Thursday, March 19, 2009

Paying your way

Tuition fees for university students in England look likely to rise. Universities are expensive places to run and they do not receive sufficient direct funding to allow them to teach all the students they have without needing further payments directly from the students (or, rather, their parents/guardians) themselves.

This makes universities expensive places to attend. First of all, this cost may put off some people from the very idea of attending university. This is a bad thing and is at odds with the notion that, certainly at this university, we admit and teach the best students regardless of their background and economic clout. Well, the usual answer to that objection is something like the following: the cost can be in part delayed by loans and the like. But this shifts the problem into a graduate's later life and may well affect the sorts of careers a graduate will have to consider. It also makes a degree an investment, a gamble against future earnings.

Now I realise that we live in an imperfect world and one in which things cost money, people need to earn a salary, equipment must be bought, and the like. But, on the other hand, it does seem a little odd to consider an education to be something that can be given a price, a cash value that somewhere along the line has to be repayed or, better still, show a positive return. An education is not a commodity to be bought or acquired on a hire-purchase scheme. Nor is an education best thought of as an investment with a view to higher later earnings. If we start to think in these terms then the mere instrumentality of it all undermines the very point of the exercise. An education has a value, for sure, but not all values can be reduced to a set of commensurable list prices. And thinking that an education is worthwhile for the wrong reasons can have bad consequences for everyone.

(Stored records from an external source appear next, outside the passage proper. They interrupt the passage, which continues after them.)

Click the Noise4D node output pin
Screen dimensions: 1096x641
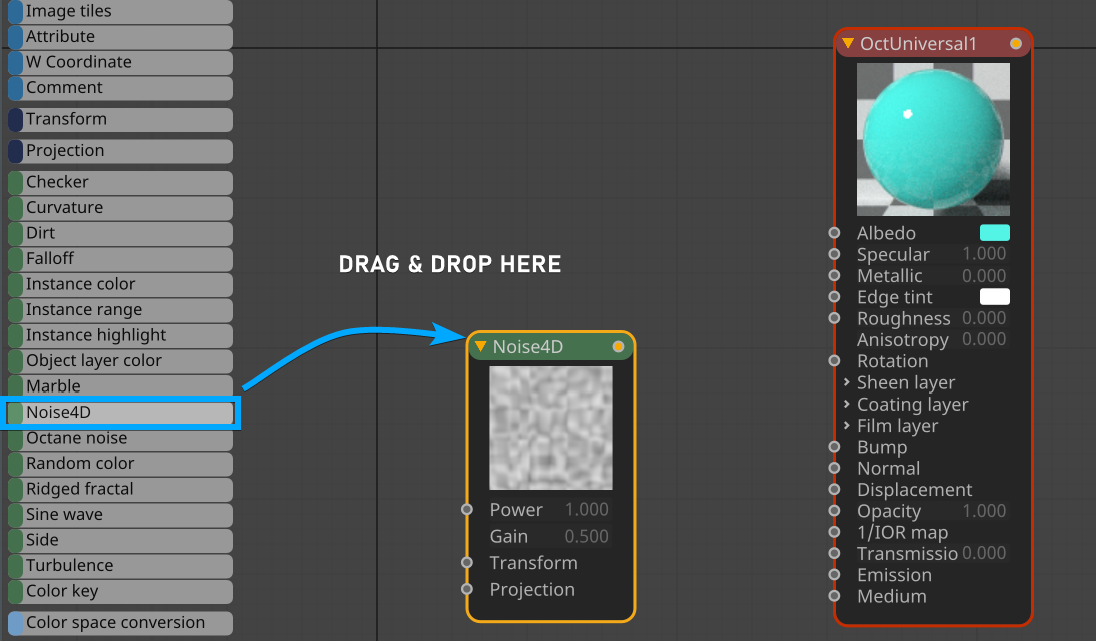point(618,347)
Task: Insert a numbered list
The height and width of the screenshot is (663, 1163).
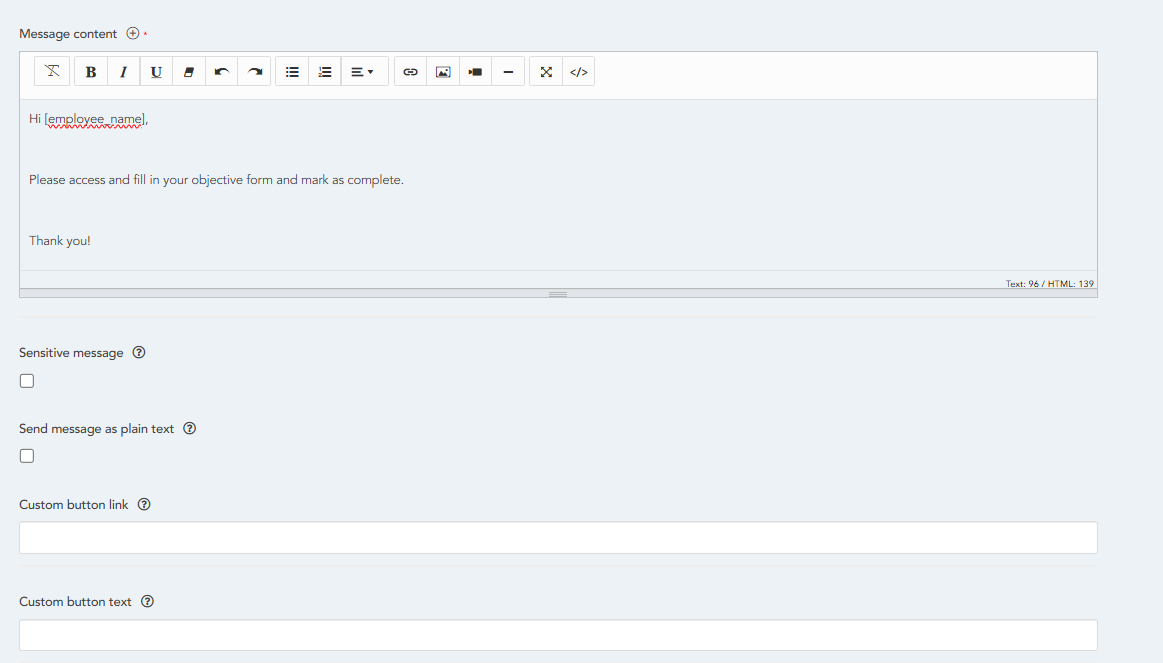Action: (325, 72)
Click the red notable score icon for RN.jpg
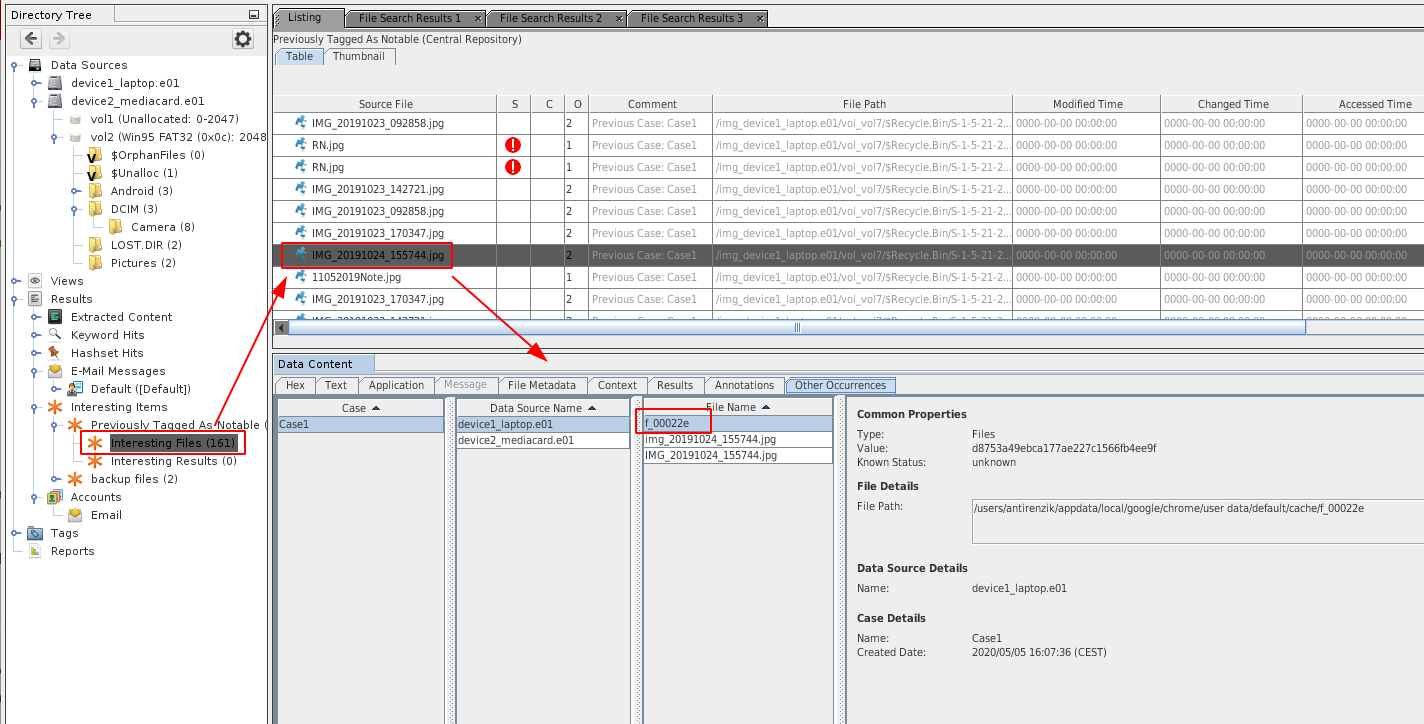This screenshot has height=724, width=1424. (x=513, y=145)
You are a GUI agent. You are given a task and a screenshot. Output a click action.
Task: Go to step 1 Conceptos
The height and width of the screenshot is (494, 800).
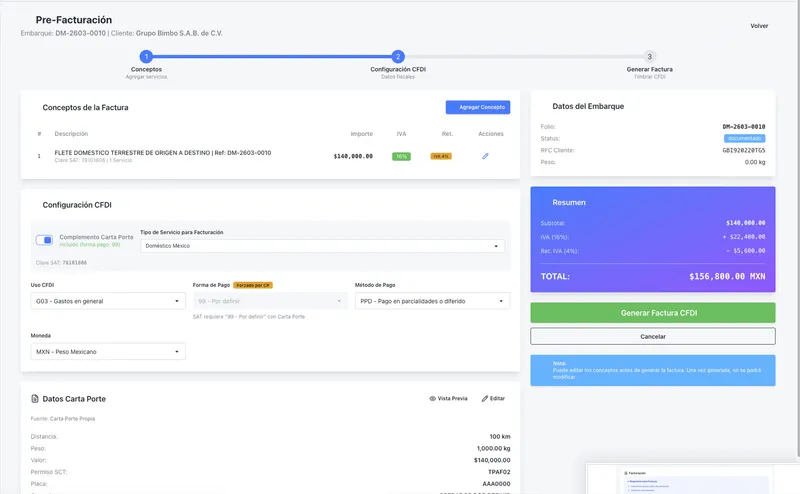point(146,57)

We should fund universities so that they can teach the best people for particular courses because it is good for there to be people engaged in these intellectual activities, for there to be people teaching, learning, and thinking about these things. Full stop. This is not good for something further; it is just good. I happen also to think that holding this broader, more varied and richer notion of what is valuable will have general beneficial effects for us all, but whatever those further benefits might be they are not why education, for example, is to be valued. (For one thing, perhaps a broader notion of what is of value would encourage the sort of benefaction to universities which will allow them to go one doing what they do. If people just think that such an education is a good thing they will be encouraged to foster it and furthermore to do so without asking what the further knock-on benefits might be.)

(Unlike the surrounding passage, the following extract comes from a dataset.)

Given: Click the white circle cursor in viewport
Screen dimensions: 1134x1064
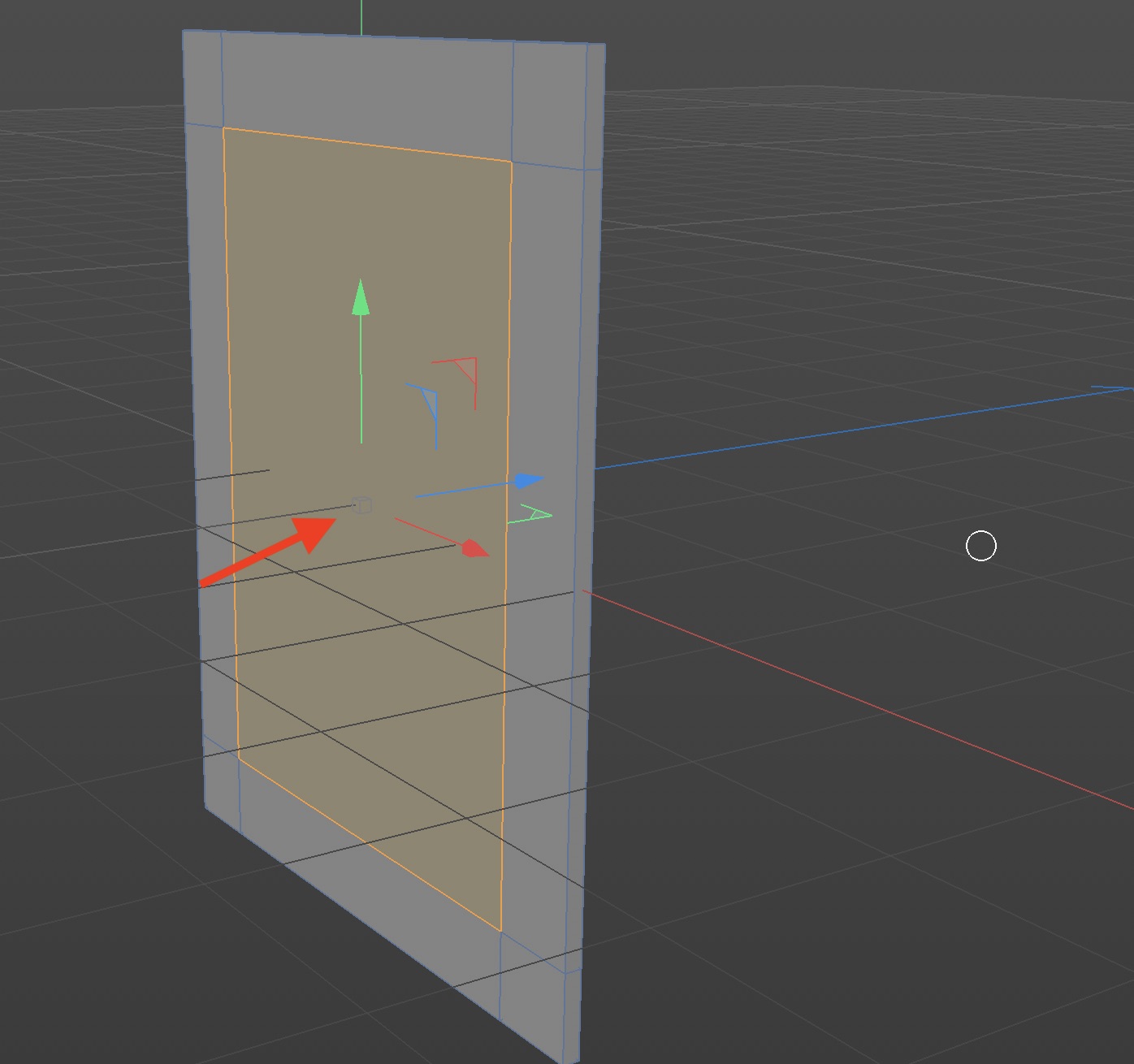Looking at the screenshot, I should pyautogui.click(x=980, y=546).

So if we do not educate merely to foster economic wealth and we do not any longer think that we educate in order to foster piety, then what sort of reason can there be? 'Why should I fund scholarships to enable bright and enthusiastic people to study Norse literature?' 'Because it is good for people to study and know about Norse literature.' Just that. (The same goes, by the way, for education earlier in life. To ask: 'Why should 9 year-olds learn algebra if it will not fit them for a thrusting entrepreneurial career? Shouldn't they learn lots of IT instead?' is just the same instrumentality extended to cover every aspect of a poor child's development.) Some things are valuable because they are ends in themselves.

2 comments:

said...

Most major Us, in the US, could stop taking any tuitions from us and not miss the loot in the least.